Ives scholar Wayne Shirley believed that The Unanswered Question shared "imagery, structure, and worldview" with "The Sphinx" (1847) by American Transcendentalist poet Ralph Waldo Emerson, and that the title derived from a line from the poem: "Thou art the unanswered question". While at Yale, Ives wrote his senior essay on Emerson, and shortly after composing The Unanswered Question, he composed his Emerson Overture, parts of which were later incorporated into the Concord Sonata.

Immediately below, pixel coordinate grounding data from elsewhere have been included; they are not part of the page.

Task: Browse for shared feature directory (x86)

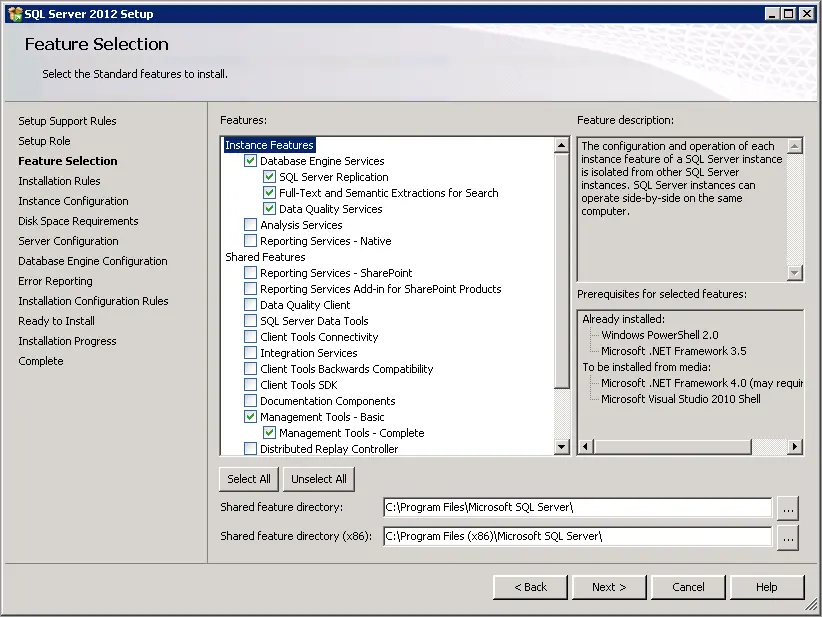Action: (788, 537)
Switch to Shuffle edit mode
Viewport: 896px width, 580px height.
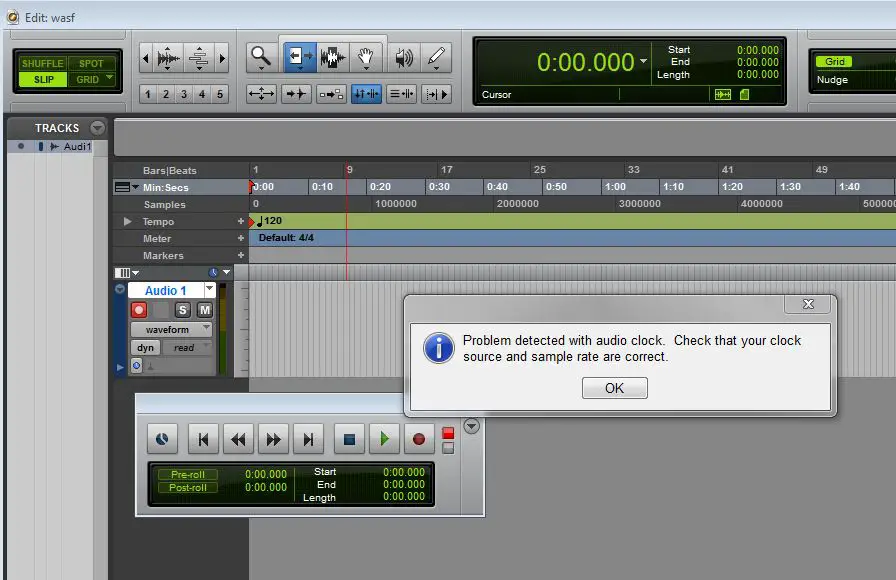(43, 64)
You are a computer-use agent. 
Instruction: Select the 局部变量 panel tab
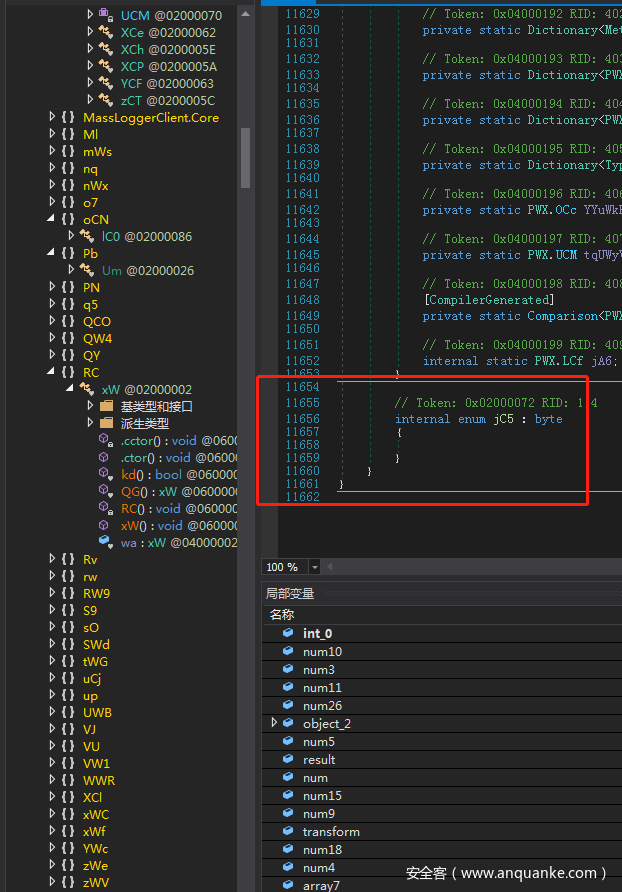pyautogui.click(x=290, y=593)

Matthew McDonald noted that Ives "recalled how The Unanswered Question was one of several pieces that was 'played — or better tried out — usually ending in a fight or hiss...'" shortly after its composition. He concludes that "It is possible... to associate the Answerers with Ives's public, initially confused by, and ultimately dismissing and mocking, his music... We might... conceive of The Unanswered Question, then, as thickly veiled autobiography, in which Ives elevated the trope of the misunderstood artist to the loftiest heights imaginable, a struggle of cosmic proportions."

==Reception and legacy==

Ives biographer Jan Swafford called the piece "a kind of collage in three distinct layers, roughly coordinated". Aaron Copland, who often conducted the composition, considered it to be "among the finest works ever created by an American artist".

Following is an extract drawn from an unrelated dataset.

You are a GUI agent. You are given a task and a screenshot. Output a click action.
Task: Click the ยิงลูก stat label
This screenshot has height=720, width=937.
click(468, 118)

Ives use of separate groups of instruments placed apart on the stage and playing in independent tempos influenced the work of American composer Henry Brant.

==In popular culture==

The music was used in the 1972 short film directed by Donald Fox based on the tale "Young Goodman Brown" by author Nathaniel Hawthorne. It was also used in the 1998 film Run Lola Run.

"The Unanswered Question" was also used in The Thin Red Line (1998), performed by Orchestra of St. Luke's and conducted by John Adams.

The part for strings was also used at the end of Terence Davies' biopic of Emily Dickinson, A Quiet Passion (2016). It is performed by the Brussels Philharmonic.

The piece was also used in Oliver Hermanus' 2020 film Moffie.

It was performed on electronic instruments by Japanese synthesist Isao Tomita on his 1978 album Kosmos.

The introduction was reused by Owen Pallett for an alternative version of the song "The CN Tower Belongs to the Dead" as a B-side of the "Many Lives → 49 MP" single; it is humorously called the "Many Ives version" as a clear reference to Charles Ives. This version is also played live with orchestras.

A version of the composition was also performed on the 2013 Fink album, Fink Meets the Royal Concertgebouw Orchestra.